**Exercise brief:** Scan the records below. List lines holding "beside".

**Exercise data:**
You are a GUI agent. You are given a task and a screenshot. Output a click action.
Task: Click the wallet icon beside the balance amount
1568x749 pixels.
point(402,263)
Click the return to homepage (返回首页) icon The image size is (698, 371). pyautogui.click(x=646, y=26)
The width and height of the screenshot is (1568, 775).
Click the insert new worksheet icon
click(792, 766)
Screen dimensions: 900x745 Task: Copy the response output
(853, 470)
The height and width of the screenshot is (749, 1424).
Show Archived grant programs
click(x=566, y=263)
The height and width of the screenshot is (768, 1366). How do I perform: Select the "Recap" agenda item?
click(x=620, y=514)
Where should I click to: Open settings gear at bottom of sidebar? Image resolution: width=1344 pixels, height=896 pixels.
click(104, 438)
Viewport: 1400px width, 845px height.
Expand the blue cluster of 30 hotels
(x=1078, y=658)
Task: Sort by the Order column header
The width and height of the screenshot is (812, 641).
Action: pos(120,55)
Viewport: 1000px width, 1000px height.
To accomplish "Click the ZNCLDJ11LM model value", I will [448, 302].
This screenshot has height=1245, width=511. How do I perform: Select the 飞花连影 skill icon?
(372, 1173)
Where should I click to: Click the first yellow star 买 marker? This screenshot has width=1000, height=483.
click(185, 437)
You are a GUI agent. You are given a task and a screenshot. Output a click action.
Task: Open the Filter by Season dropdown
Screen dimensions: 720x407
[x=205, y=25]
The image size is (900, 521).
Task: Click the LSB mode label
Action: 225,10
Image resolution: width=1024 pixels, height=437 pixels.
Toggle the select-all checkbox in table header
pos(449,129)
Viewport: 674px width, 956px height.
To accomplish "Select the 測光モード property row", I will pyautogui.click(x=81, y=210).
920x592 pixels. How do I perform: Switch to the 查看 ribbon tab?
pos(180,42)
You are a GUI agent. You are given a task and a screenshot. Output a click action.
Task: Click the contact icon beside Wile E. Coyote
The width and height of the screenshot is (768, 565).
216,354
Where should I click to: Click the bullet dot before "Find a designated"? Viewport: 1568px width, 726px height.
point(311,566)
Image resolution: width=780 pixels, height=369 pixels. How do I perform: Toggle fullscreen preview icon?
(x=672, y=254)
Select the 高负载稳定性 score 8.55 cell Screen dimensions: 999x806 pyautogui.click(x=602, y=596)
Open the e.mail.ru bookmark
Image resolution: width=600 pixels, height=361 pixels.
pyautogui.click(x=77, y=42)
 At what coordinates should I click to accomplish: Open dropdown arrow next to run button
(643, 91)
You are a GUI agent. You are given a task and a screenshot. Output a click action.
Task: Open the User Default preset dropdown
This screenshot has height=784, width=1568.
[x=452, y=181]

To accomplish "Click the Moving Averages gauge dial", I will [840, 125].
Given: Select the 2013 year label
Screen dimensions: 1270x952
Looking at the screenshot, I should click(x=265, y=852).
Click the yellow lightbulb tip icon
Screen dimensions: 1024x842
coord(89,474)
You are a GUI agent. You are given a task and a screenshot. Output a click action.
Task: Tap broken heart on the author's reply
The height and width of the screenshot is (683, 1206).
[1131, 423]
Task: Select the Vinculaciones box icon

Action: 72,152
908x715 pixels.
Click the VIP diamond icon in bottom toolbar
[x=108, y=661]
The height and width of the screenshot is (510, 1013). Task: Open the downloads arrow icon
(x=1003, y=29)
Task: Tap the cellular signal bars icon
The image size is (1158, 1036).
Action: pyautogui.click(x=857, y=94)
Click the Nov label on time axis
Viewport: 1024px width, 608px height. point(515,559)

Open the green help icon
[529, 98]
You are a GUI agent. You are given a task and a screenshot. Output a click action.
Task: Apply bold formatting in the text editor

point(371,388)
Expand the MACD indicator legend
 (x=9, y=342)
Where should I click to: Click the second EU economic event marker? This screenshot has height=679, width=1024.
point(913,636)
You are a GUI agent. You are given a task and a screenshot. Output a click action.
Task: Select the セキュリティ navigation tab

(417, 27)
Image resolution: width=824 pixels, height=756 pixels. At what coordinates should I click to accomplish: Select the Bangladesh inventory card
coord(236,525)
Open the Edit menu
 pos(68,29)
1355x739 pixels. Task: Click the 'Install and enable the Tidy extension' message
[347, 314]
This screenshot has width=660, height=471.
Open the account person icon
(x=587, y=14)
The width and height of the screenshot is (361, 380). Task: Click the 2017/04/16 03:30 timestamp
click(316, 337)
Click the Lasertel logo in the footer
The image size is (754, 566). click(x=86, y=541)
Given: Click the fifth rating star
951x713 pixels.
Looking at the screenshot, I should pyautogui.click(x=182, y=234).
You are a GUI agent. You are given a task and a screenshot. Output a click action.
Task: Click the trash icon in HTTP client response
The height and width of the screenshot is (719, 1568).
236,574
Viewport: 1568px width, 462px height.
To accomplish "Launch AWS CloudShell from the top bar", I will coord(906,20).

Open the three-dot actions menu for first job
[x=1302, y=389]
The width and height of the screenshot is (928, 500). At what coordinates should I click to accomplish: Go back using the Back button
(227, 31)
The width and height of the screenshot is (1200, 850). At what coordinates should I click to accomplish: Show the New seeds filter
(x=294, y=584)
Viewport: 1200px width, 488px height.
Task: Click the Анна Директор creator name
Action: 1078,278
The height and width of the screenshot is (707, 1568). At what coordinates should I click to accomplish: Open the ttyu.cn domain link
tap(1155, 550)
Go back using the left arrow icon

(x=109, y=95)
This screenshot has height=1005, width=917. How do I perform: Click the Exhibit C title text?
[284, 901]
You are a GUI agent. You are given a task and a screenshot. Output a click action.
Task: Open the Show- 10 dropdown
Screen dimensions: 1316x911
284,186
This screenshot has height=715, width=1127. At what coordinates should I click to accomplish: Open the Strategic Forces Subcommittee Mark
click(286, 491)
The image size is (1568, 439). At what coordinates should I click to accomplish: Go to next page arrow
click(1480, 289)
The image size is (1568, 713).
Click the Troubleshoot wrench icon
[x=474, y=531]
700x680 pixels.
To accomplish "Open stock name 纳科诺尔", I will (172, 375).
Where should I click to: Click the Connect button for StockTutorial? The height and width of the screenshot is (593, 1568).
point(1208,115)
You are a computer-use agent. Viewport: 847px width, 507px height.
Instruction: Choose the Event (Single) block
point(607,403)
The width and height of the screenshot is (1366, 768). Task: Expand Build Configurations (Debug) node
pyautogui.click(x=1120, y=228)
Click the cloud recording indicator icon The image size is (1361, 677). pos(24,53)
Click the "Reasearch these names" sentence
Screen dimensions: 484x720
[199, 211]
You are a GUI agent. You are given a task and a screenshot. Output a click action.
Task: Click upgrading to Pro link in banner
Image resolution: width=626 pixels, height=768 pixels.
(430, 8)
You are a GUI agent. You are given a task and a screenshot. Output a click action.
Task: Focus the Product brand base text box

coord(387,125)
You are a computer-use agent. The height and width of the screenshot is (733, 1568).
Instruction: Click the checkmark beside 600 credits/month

**Exercise answer:**
Task: Click the wallet icon beside the balance amount
Task: Click the contact icon beside Wile E. Coyote
Instruction: Click the checkmark beside 600 credits/month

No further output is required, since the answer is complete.